Le principal avantage du système à boucle ouverte est qu’il nécessite beaucoup moins de forage. Habituellement, pour une boucle fermée, un forage de 150 mètres de profondeur est requis. « La nappe souterraine visée dans le cadre de nos recherches est située à seulement 30 mètres de profondeur. Il s’agirait donc de forages relativement superficiels pour alimenter un bâtiment en climatisation et en chauffage », révèle le spécialiste en géothermie.

Le recours aux systèmes géothermiques à boucle ouverte n’est cependant pas une rose sans épines. « C’est plus compliqué, il faut trouver, en milieu urbain, où sont les aquifères qui ont un bon potentiel », explique le chercheur de l’INRS. Ainsi, lorsque vient le temps d’installer un système géothermique à boucle ouverte, le terrain convoité fait foi de tout; il doit nécessairement avoir un bon potentiel aquifère. Ce ne sont donc pas tous les milieux qui se prêtent à cette méthode.

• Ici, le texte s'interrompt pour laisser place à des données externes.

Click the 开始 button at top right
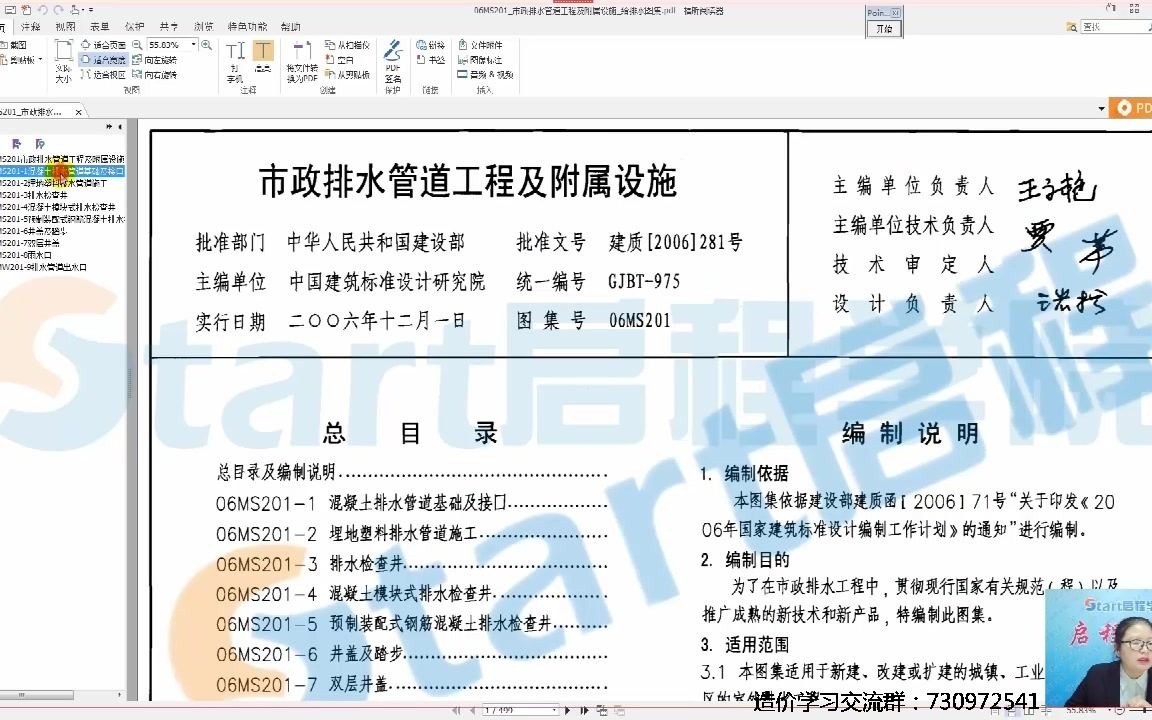The height and width of the screenshot is (720, 1152). [885, 27]
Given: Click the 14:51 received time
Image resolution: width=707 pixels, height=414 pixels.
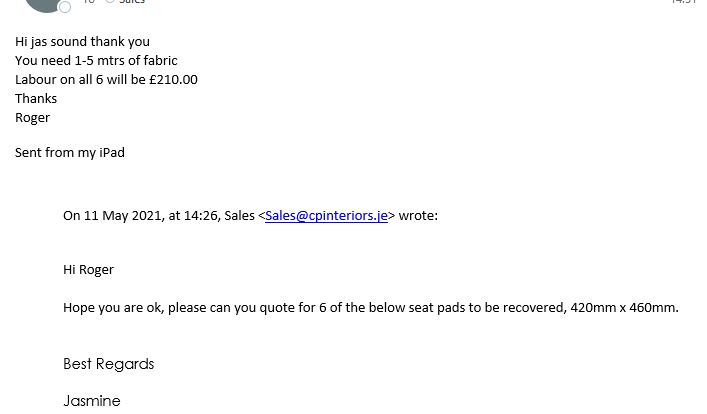Looking at the screenshot, I should click(x=683, y=2).
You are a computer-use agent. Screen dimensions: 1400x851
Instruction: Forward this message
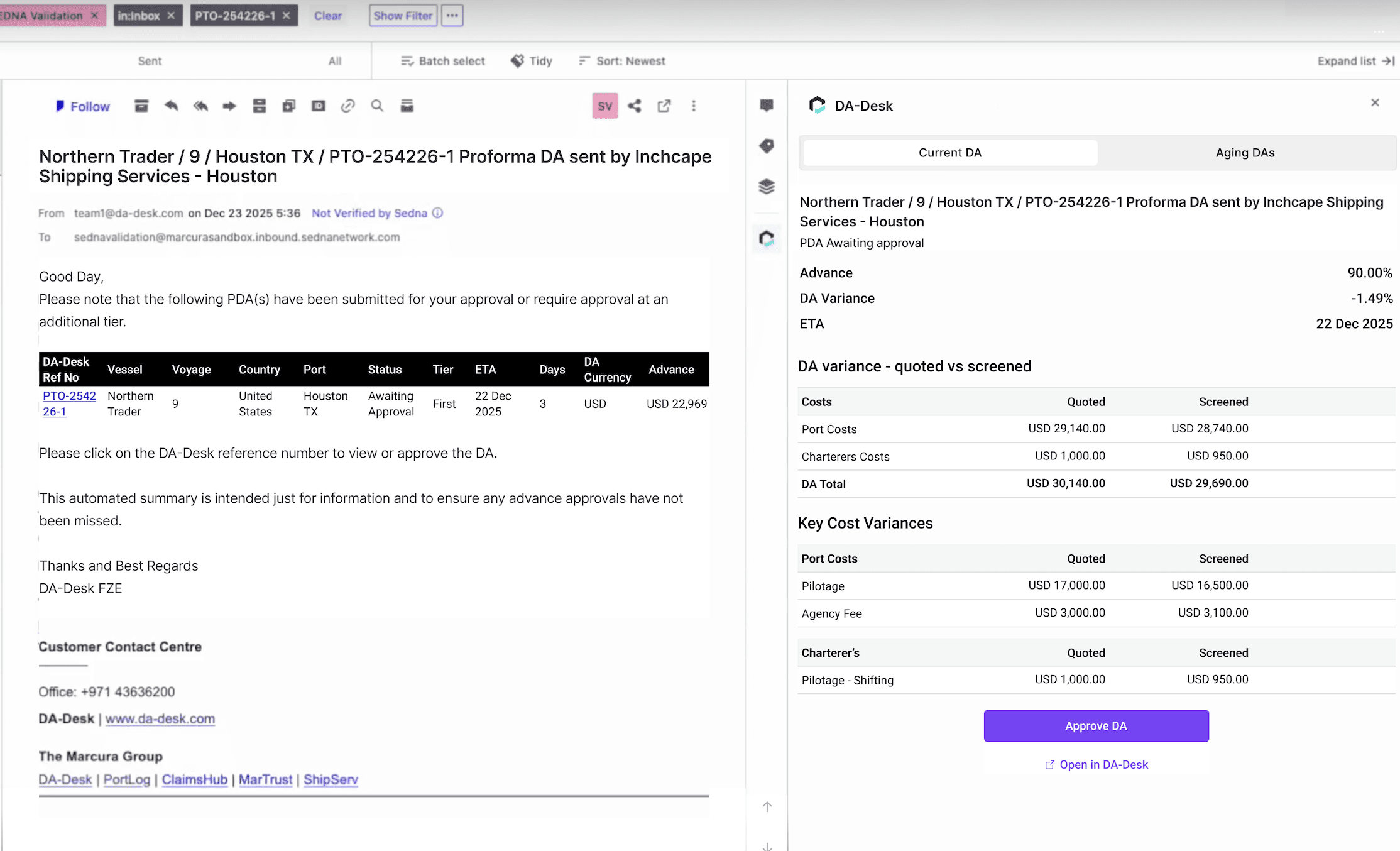[x=229, y=106]
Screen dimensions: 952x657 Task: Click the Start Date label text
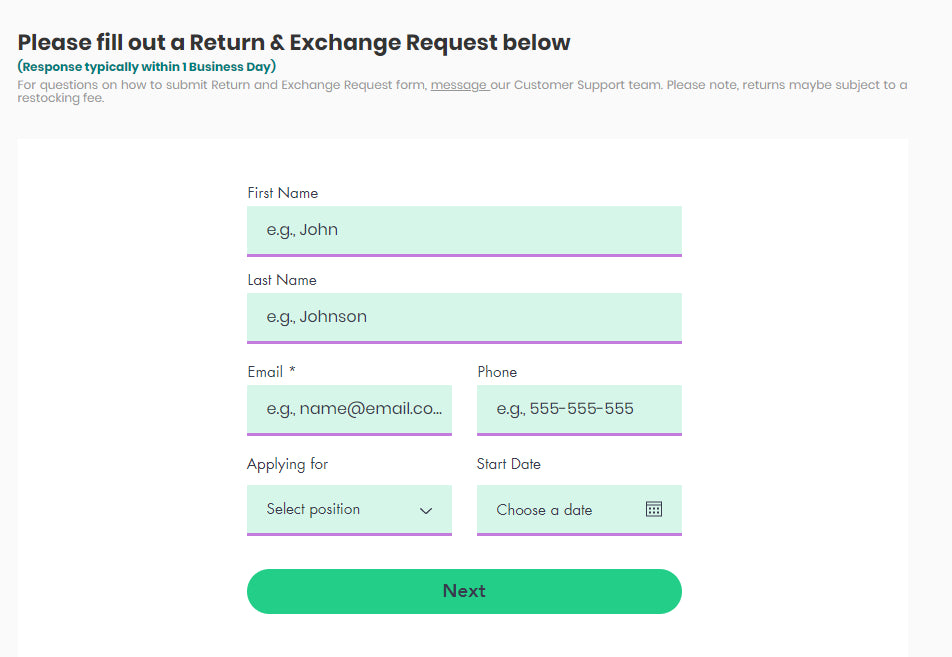(x=509, y=464)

« À plus long terme, il y a aussi des risques de corrosion et de colmatage que le propriétaire d’un bâtiment doit bien gérer. C’est une solution qui s’applique bien aux plus gros bâtiments où il y a un minimum d’entretien qui est fait. »

Le secteur D’Estimauville, un milieu idéal ?

Pour passer de la théorie à la pratique, Jasmin Raymond et son équipe ont choisi le secteur D’Estimauville afin d’installer cinq forages qui ont permis de pomper l’eau souterraine située dans l’aquifère, de la chauffer puis de la réinjecter dans le sol dans le cadre d’un essai expérimental. Ce premier test a permis d’étudier l’effet de l’eau chaude dans le développement du panache thermique ainsi que d’évaluer le comportement des microorganismes.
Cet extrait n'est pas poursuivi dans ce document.